You get to your knees, then crawl out behind a piece of scenery painted as a tree with plants around the base. If you stretch, you might be able to unsnag the skirt. Unfortunately, it's very solidly hooked. You stretch just a little more, trying to get the right angle…
…and the painted tree goes crashing over, just missing Viola and leaving you lying in plain sight on the stage.
"Goodness!" Viola ad-libs in Alisse's cultured tones. "My servant is overzealous!"
You unhook the skirt, and the audience roars with laughter.
Way to put on a tragedy. Ouch!
The play finally reaches its third act. Messengers arrive with news of the avalanche. The actors do their best to portray shock and alarm, but you can't help wishing the audience could actually see the avalanche. Maybe you'll put one in your next play and make sure the machinery works.
As the penultimate scene ends, the wedding has become a funeral, the decorations stripped from the garden to leave bare trees draped in black bunting. There's only one more scene, the one where the prince turns his farewell speech to his departing guests to a bitter indictment of them all, accusing each one in turn of having played a part in Alisse's death.
The garden is still lit by the glow of a dozen lamps.
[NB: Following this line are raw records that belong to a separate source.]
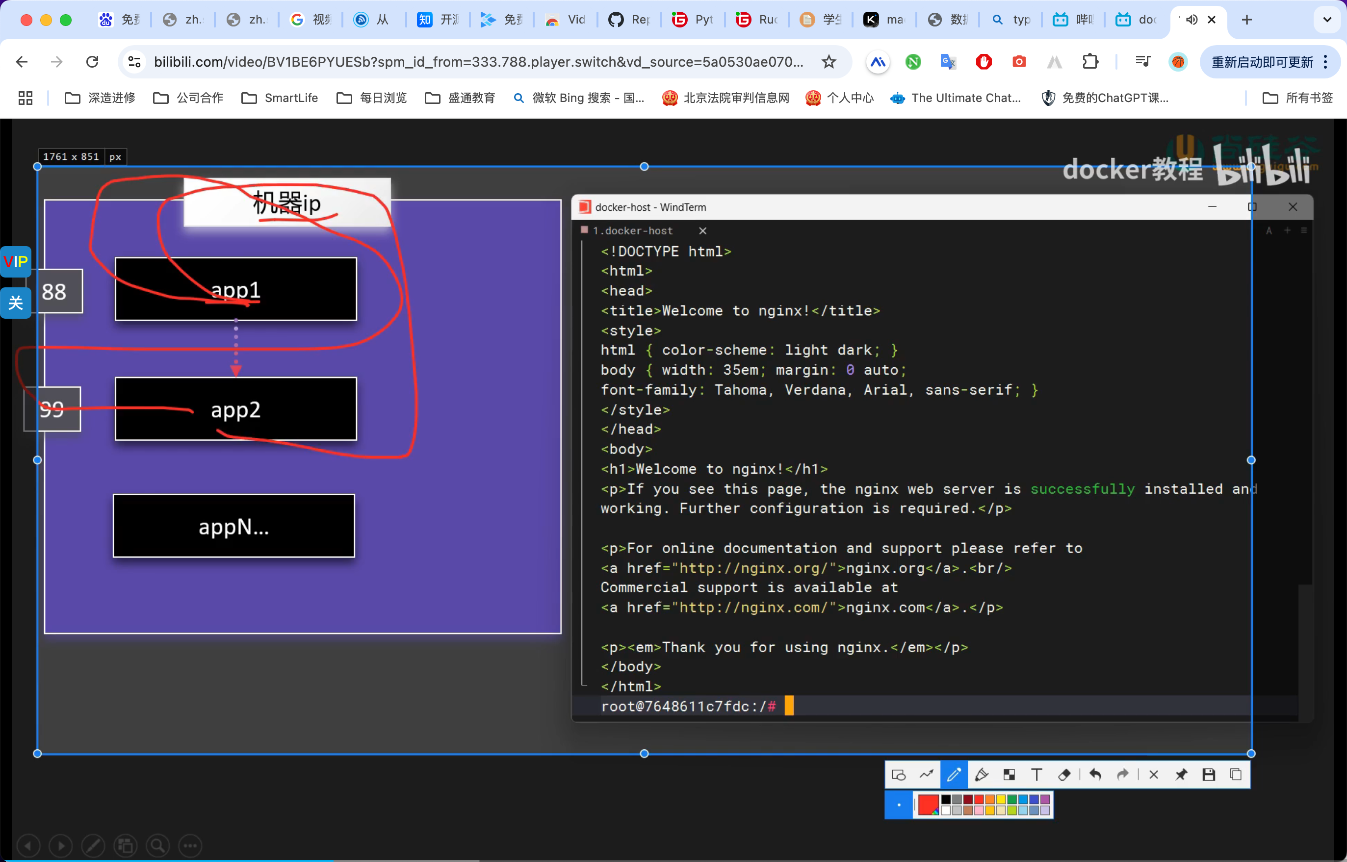Save the screenshot to file
The image size is (1347, 862).
point(1209,775)
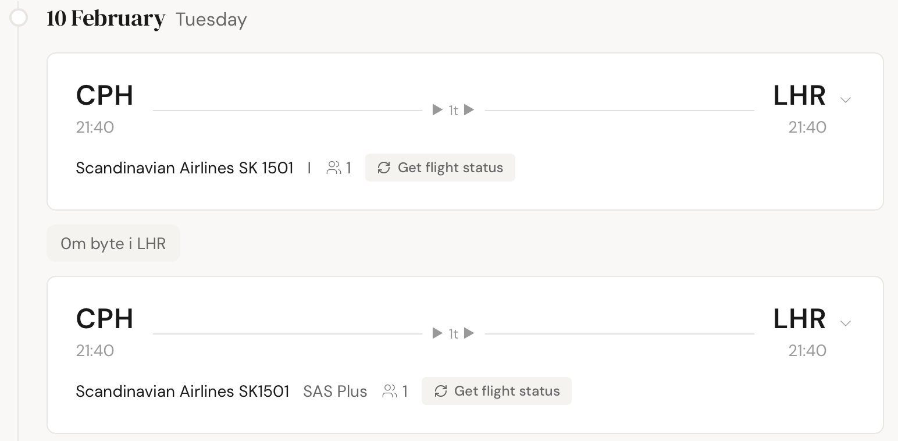Click the arrow after 1t in the first flight card

(469, 110)
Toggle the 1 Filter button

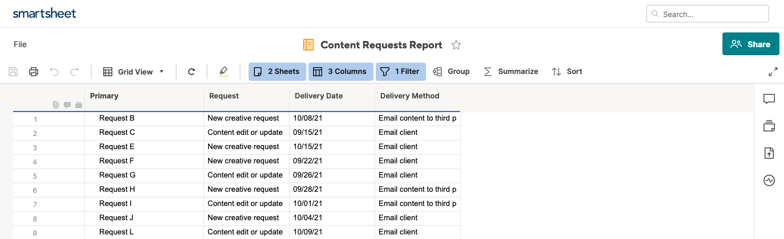(400, 72)
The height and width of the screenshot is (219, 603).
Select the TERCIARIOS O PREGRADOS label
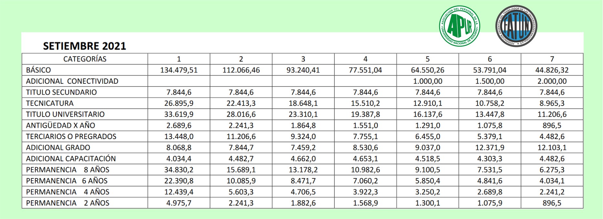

Up on the rails, the stagehands are unhooding the big lamps to give the impression of dawn. Diar is preparing to go onstage as the steward. Nichol finally reappears at your side, looking harried.
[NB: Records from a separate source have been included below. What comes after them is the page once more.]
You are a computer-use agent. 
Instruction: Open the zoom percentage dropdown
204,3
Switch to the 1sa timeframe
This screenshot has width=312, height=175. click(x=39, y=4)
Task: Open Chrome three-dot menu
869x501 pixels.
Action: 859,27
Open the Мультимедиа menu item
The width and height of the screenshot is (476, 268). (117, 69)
"One of the extras tripped and hit his head and knocked himself out," he says, in a low tone pitched to reach you but not the audience. "We nearly had a panic when someone started insisting he was dead. Everything has gone wrong tonight that could. If I didn't know better, I'd start believing that there really is…"
Abruptly, the stage in front of Diar is plunged into shadow. You look up to see the oil-fueled lamps that illuminate the stage going out. The lanterns onstage follow, going dark one by one, as if snuffed by an invisible hand.